Мюзикл – интересная вещь, если попадаешь туда по личному приглашению, а не через кастинг. Мало кто знает: в мюзиклы идет строжайший отбор актеров, их выбирают как лошадей. Мне это никогда не нравилось, я категорически против такой практики. Это американский подход, там у них все очень жестко, а русский подход всегда был другим. Наверное, моделей можно поставить в ряд, чтобы сравнить, но не людей творческих профессий. Впрочем, ситуация меняется.

Сейчас уже таких жестких кастингов нет, режиссеры целенаправленно набирают актеров на роли.

– Почему?

– У нас образовался свой мюзикловый рынок со своими звездами и правилами. Режиссеры поняли, что кастинги, куда приходят 150 человек на роль, просто не нужны. Все равно из этих 150 человек выберут трех реальных артистов, которые одновременно могут петь и танцевать.

Советую выбрать более жизненную профессию

– А как вы попали в шоу-бизнес, насколько мне известно, ваши родители не имели к нему никакого отношения?

– Папа у меня – изобретатель, у него множество патентов, в основном изобретения в сфере медицины. Мама – главный экономист НПО «Астрофизика».

Я хотел быть ветеринаром и поступить в Тимирязевскую сельхозакадемию, на зооинженерный факультет. Но не добрал балл и поступил на экономический факультет. Учиться там было скучно, и через год втайне от отца я поступил в ГИТИС.

Он очень оскорбился и обиделся, но когда я записал песни «Бери шинель» и «На безымянной высоте», сдался, сказав: «Ладно, наверное, действительно есть талант».

Но если кто-то сейчас выбирает между стандартной работой – например, ветврача, дантиста, хирурга, электрика или певца, актера, я советую выбирать более жизненную профессию. Профессия артиста, певца – штучная, стать там популярным почти невозможно, найти свое место адски сложно. Это ежедневная работа на протяжении десятилетий.

Мне приятно, что я спас жизнь

– Вы более двадцати лет занимаетесь добровольческой деятельностью, в частности, курируете Шереметьевский приют для собак. Насколько мне известно, у вас дома есть животные. С кем оставляете, когда на гастролях?

– С моими доверенными людьми. Именно доверенными, потому что собаки крупные, не все спокойные и уравновешенные. Некоторые как ружье, не знаешь, когда выстрелит. Тут нужны люди, которые понимают, что такое 45-килограммовая собака.

Собак у меня сейчас две: родезийский риджбек и американский булли. Первую я нашел, вторую подарили.

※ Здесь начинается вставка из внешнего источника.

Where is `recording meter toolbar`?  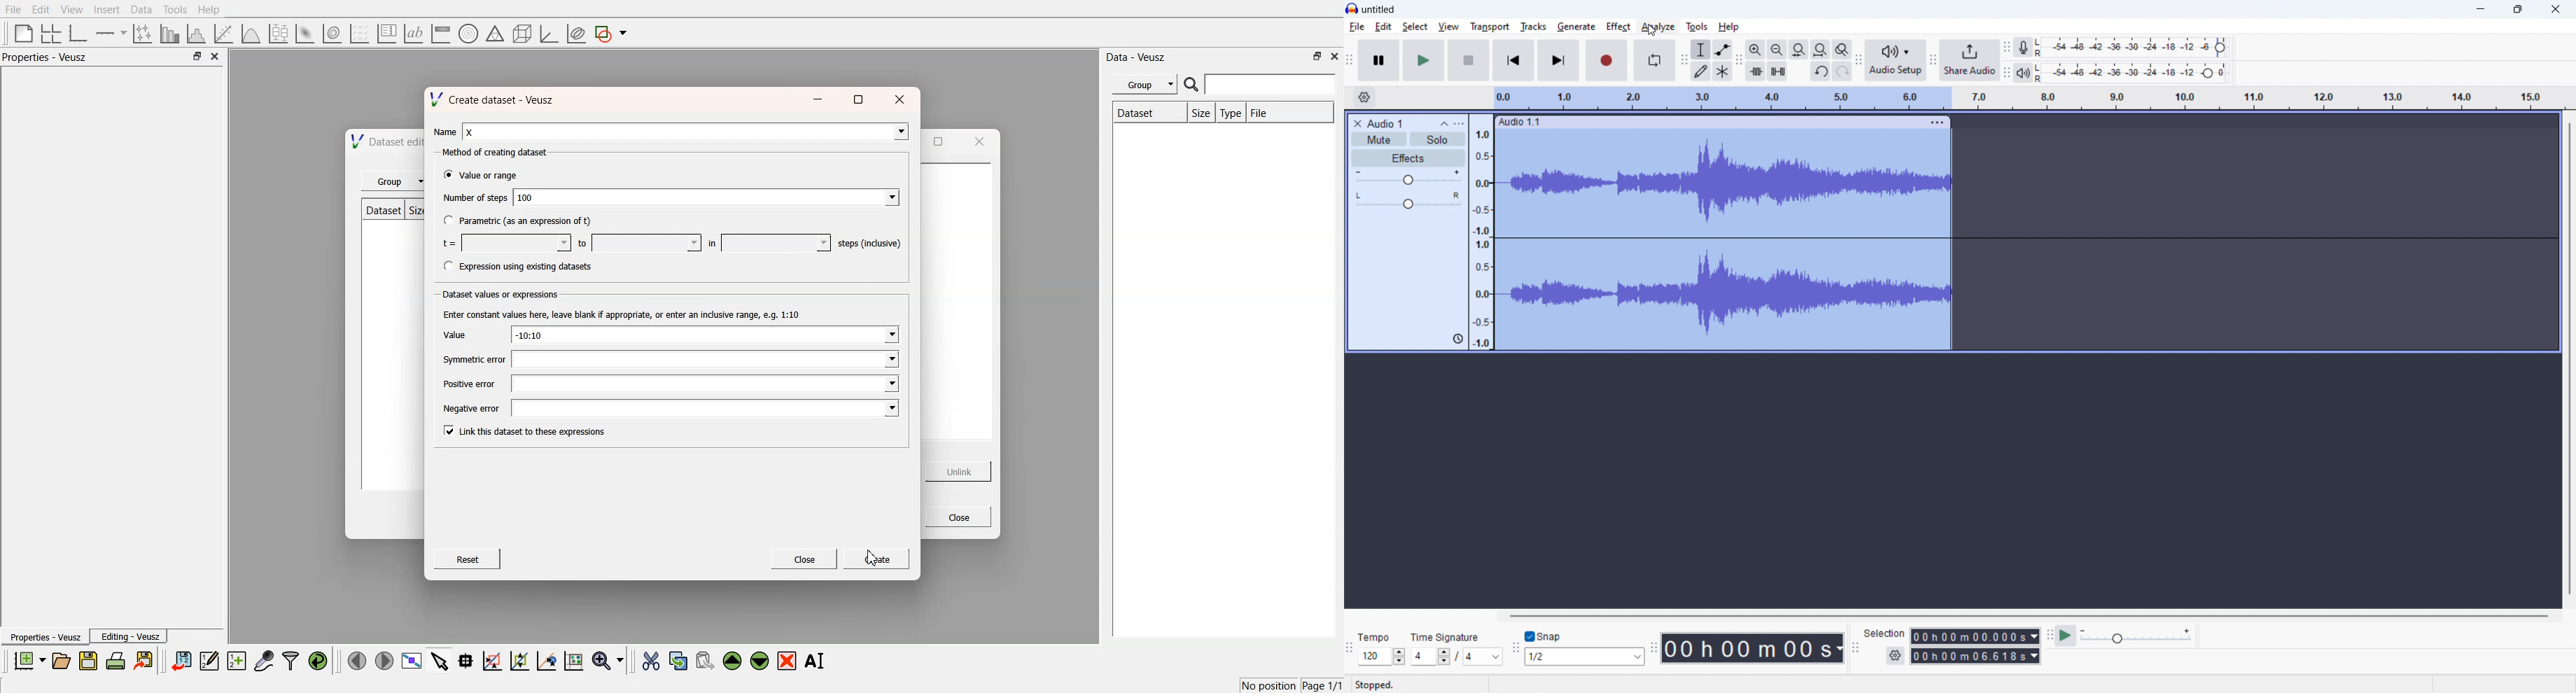
recording meter toolbar is located at coordinates (2007, 47).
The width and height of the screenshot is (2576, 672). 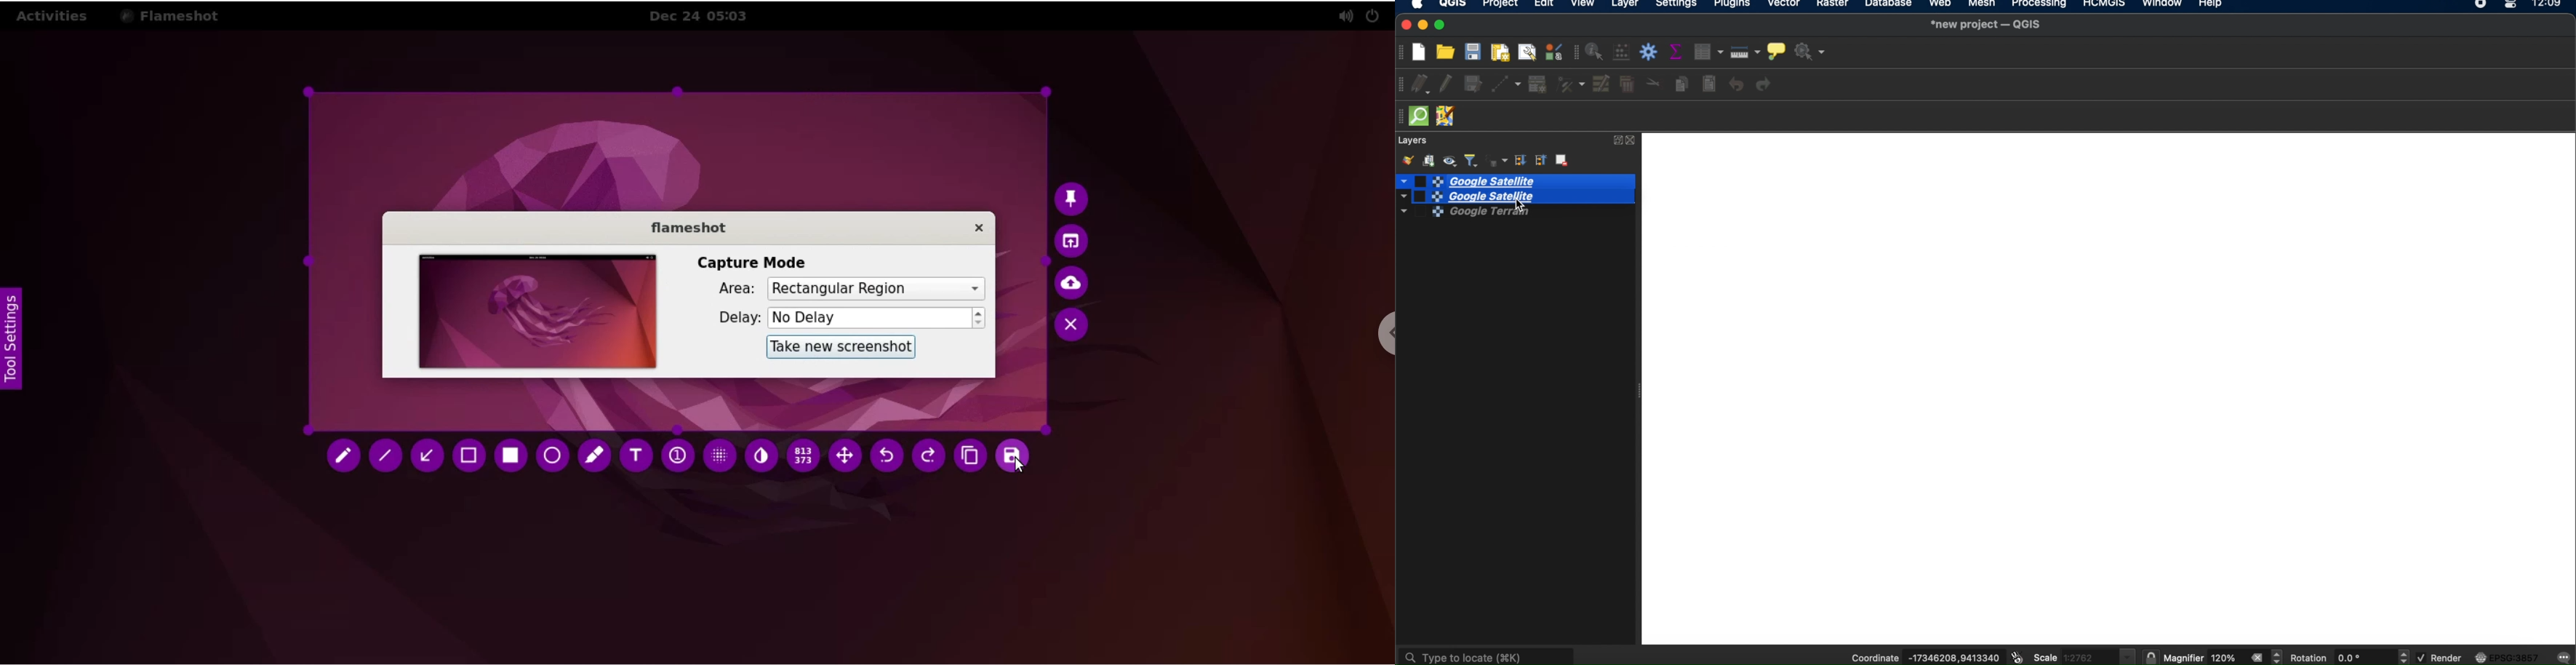 What do you see at coordinates (1537, 84) in the screenshot?
I see `add record` at bounding box center [1537, 84].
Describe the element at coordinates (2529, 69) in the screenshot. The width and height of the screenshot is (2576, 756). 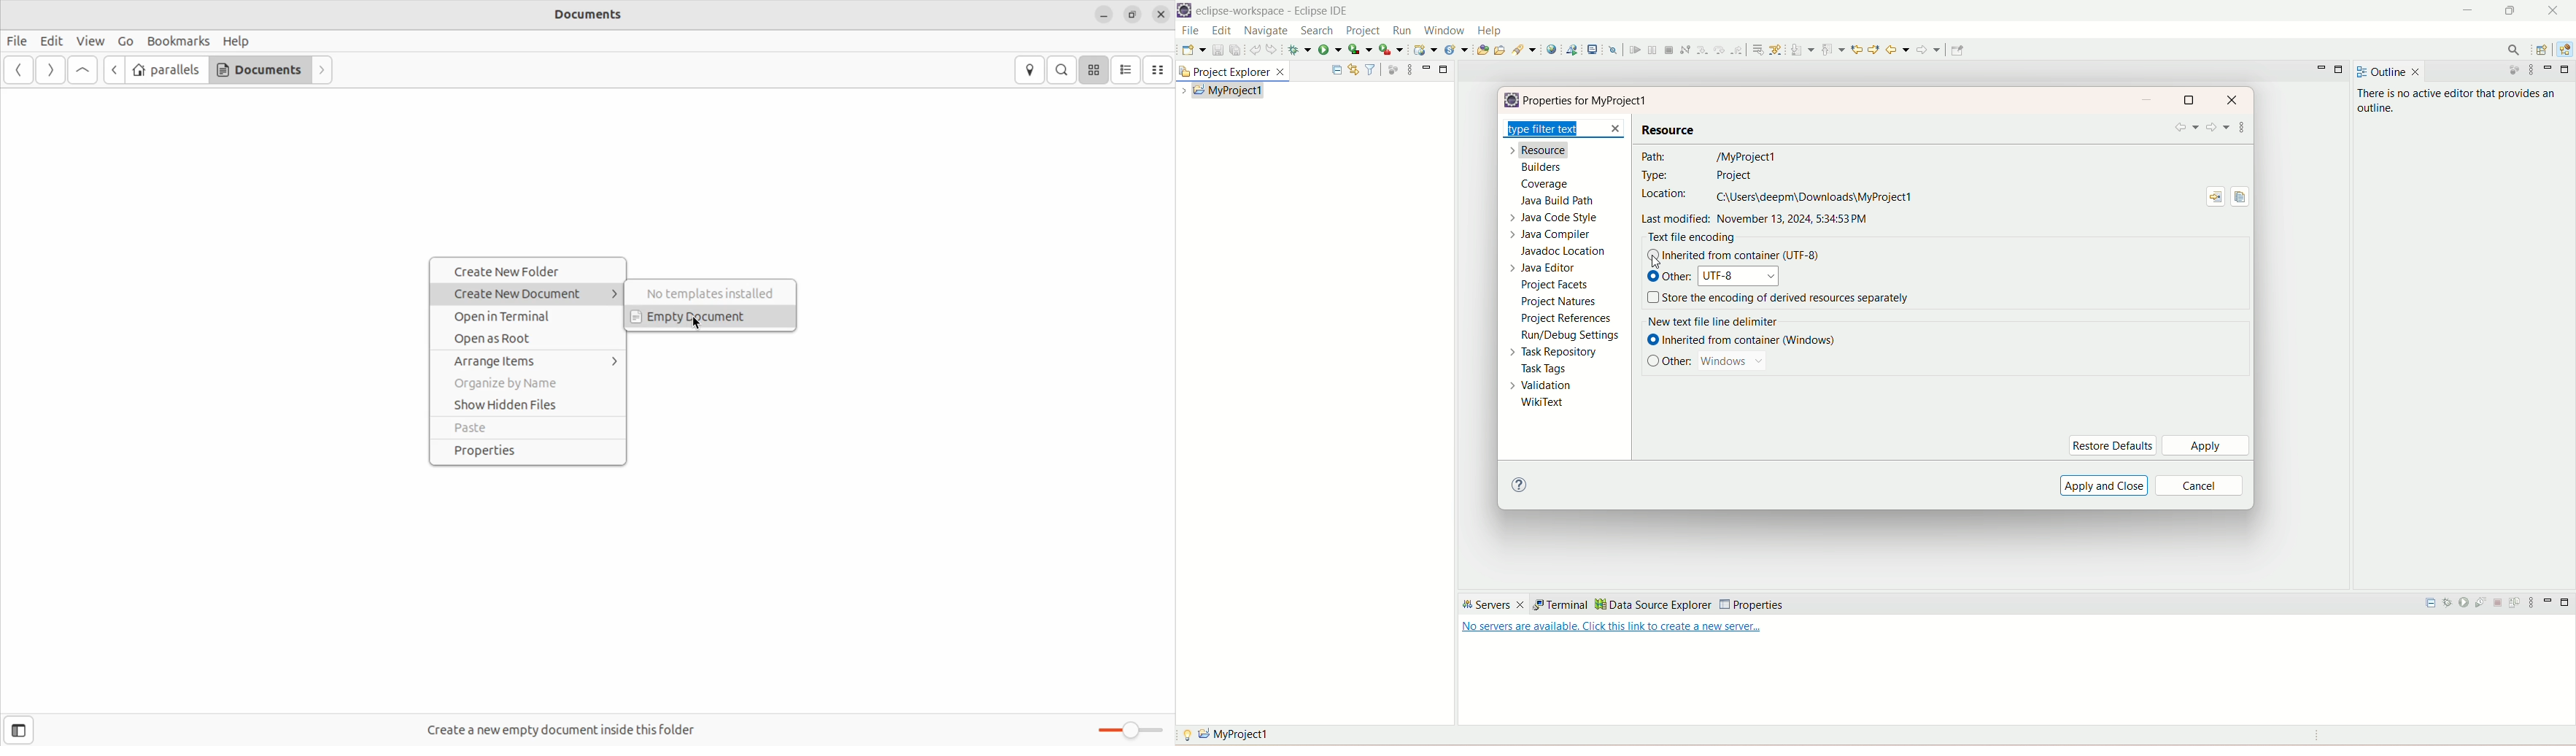
I see `view menu` at that location.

Риджбека Герду 10 лет назад я нашел около помойки после того, как ее выбросили бывшие хозяева.

Не так давно я был на гастролях во Владикавказе с театром Вахтангова и попросил пригласить на выступление волонтеров, которые спасают собак в Северной Осетии. Потом ко мне подошла женщина и сказала: «У нас есть собака, ее купили за 300 тысяч рублей и хотят отдать на собачьи бои, потому что щенок оказался слишком добрый, возьмите».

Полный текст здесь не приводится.